Wired covered several of these topics in their August issue.

http://www.wired.com/wired/archive/10.08/korea.html

The article points out several subtle, yet fundamental,
changes that happen socially and psychologically once the
broadband network is available everywhere, to virtually
everyone, all the time. We have yet to experience this in
the US. I suspect that when it happens, it will be much
different than we expect it to be, technically and
otherwise.

We still have to remember that for all the hype about the
Internet, the killer app is still email and instant
messenging. The "killer apps" on Internet2 (video
conferencing, digital libraries, media-rich collaboration),
which give some indication of what the future killer app
will be, seem to be equally mundane (but exciting at the
same time).

Pete.

Still seems that none of these "requires" peering every 100 km. Latency is still not a factor in this case.

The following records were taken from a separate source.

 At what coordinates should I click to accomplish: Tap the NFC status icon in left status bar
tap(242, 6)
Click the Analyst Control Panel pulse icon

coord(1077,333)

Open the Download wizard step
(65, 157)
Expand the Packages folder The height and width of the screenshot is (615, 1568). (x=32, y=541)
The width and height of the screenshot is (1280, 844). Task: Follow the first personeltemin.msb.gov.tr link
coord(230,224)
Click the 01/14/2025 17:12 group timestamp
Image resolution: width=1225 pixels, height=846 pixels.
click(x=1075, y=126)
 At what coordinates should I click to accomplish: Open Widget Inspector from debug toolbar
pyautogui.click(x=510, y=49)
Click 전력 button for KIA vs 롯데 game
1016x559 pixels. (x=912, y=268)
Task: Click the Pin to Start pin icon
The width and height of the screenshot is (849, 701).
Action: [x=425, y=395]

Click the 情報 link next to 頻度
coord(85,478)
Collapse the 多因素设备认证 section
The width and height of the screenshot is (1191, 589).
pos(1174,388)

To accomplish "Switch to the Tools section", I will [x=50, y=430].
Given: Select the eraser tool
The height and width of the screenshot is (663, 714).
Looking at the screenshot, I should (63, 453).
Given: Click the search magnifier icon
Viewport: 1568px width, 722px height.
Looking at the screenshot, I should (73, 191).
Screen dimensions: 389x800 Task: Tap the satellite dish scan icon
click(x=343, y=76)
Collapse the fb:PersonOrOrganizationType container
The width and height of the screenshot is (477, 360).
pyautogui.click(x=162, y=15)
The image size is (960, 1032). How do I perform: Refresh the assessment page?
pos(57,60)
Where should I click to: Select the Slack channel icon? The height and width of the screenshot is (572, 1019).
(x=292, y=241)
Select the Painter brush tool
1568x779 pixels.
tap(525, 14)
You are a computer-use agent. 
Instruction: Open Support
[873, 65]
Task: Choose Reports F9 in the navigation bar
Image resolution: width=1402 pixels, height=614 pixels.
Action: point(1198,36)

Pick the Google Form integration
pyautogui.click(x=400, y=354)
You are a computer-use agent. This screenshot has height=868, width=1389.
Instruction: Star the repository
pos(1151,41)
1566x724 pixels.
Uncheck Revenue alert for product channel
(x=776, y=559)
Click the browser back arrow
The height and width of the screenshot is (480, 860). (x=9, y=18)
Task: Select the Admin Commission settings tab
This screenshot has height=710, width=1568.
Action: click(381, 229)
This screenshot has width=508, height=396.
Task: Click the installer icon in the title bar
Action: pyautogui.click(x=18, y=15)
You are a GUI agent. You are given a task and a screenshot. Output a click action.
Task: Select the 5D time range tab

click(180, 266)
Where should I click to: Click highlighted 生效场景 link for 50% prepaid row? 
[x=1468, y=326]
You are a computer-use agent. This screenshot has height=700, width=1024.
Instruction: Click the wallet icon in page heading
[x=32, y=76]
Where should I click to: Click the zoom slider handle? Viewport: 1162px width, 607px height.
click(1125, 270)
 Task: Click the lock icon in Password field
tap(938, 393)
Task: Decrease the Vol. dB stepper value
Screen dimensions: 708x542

People seem to prefer cost of quality at this time.

Good
Fast
Cheap

Pick any two.

As far as digital libraries and content and such... proxies and caches would fill the roll here. Akamai content servers or caches fed by something akin to Cidera's satellite feed to your caches [sitting on your network] would fill the need quite nicely.

Local peering has 2 benefits right now: 1) reducing network costs (transit and backbone band) 2) decreasing latency

Right now these two benefits are in not a factor in the present environment in my opinion....

Used to be when it first came out, Wired was a mag the best quality printing
on no substance I had ever seen, really seemed like a borderline artist mag.
The colors were amazing. I see now, upon looking at a recent issue, their
content seems to have improved dramatically.